Si les produits annuels de la France sont de 7 milliards, les revenus et les capitaux disponibles, comme les salaires, ne peuvent être que de 7 milliards, et la richesse du pays n’est que cette somme initiale multipliée par la circulation. Les opérations de l’exercice étant terminées, de 7 milliards de salaires payés ou reçus, que reste-t-il? Il reste 7 milliards de produits, dont nous vivons, tandis que, si l’on dresse le bilan des revenus dus à la circulation, toutes les recettes et les dépenses compensées, il reste le numéraire, les valeurs de portefeuille et les instrumens de production, en face desquels on périrait d’inanition et de misère sans les produits de consommation déjà indiqués.

Tout vient, dit-on, de la main-d’œuvre des travailleurs. En revanche, tout y retourne. Par une filière certaine, tout arrive à se résumer en un travail manuel et en un salaire correspondant. Ce qui comporte utilité, service ou agrément, depuis le dernier brin d’herbe jusqu’aux plus grands comme aux plus petits travaux d’art ou d’exploitation, a été touché par la main de l’ouvrier, et lui a rapporté un salaire. Quel que soit le nombre des intermédiaires, il faut nécessairement que chaque dépense de culture, de bâtiment, d’industrie, de nourriture, de vêtement, d’art ou de luxe, de paix ou de guerre, productive ou non, se résolve dans un salaire. Quelle est la part qui revient à la main-d’œuvre dans la distribution du revenu général et des capitaux circulans, et qui ne peuvent pas ne pas circuler, s’ils produisent? Eh bien ! c’est tout.

## CONSIGNE ÉCRITE
Dans le texte sur les salaires et la richesse nationale, quelle part du revenu général et des capitaux circulants revient à la main-d'œuvre ?

Entrées sur l'emplacement des objets:
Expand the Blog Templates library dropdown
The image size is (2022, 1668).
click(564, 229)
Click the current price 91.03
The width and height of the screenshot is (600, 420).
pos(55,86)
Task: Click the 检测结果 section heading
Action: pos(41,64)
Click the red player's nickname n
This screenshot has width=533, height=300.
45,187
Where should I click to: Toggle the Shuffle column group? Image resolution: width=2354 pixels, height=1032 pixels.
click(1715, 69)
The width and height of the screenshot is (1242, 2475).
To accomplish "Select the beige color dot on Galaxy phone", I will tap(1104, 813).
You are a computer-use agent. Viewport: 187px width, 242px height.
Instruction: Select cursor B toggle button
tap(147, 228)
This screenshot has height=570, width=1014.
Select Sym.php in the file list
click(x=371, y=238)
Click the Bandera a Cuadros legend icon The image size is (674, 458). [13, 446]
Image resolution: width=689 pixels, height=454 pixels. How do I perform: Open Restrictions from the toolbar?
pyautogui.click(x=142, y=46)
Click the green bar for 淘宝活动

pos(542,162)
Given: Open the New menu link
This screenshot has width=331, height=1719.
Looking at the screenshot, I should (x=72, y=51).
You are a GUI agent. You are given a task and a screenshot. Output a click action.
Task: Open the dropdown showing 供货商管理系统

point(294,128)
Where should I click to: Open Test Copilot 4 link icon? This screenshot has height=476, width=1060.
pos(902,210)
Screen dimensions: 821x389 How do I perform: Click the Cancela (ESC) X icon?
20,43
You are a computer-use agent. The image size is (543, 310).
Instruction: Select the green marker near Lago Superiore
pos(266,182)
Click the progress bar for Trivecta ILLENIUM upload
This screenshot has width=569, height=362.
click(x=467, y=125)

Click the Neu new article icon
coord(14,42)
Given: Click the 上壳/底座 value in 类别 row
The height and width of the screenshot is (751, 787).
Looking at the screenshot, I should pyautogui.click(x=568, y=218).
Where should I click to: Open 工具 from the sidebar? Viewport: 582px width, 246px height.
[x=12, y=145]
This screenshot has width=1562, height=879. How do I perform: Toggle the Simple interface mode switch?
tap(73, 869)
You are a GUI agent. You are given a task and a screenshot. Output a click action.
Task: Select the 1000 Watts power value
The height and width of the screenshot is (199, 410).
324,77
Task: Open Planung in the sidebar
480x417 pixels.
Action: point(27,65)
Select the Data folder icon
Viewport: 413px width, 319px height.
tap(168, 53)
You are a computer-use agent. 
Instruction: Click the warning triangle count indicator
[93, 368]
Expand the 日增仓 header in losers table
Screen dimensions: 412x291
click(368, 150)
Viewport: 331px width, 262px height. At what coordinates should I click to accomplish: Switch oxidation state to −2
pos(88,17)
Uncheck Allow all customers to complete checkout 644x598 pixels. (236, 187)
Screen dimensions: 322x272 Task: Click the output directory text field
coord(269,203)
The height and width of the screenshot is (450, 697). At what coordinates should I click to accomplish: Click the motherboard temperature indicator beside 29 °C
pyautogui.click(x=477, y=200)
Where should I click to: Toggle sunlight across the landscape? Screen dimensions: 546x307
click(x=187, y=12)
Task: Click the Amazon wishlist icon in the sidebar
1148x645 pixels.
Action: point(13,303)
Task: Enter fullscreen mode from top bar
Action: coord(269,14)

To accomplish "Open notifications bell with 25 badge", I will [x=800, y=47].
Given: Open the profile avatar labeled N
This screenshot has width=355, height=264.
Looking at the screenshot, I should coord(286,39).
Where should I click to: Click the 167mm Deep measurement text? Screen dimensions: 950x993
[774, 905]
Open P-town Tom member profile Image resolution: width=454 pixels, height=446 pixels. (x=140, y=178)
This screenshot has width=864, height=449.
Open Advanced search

## RÉSULTAT ATTENDU
Toute la part : le revenu général et les capitaux circulants reviennent en totalité à la main-d'œuvre.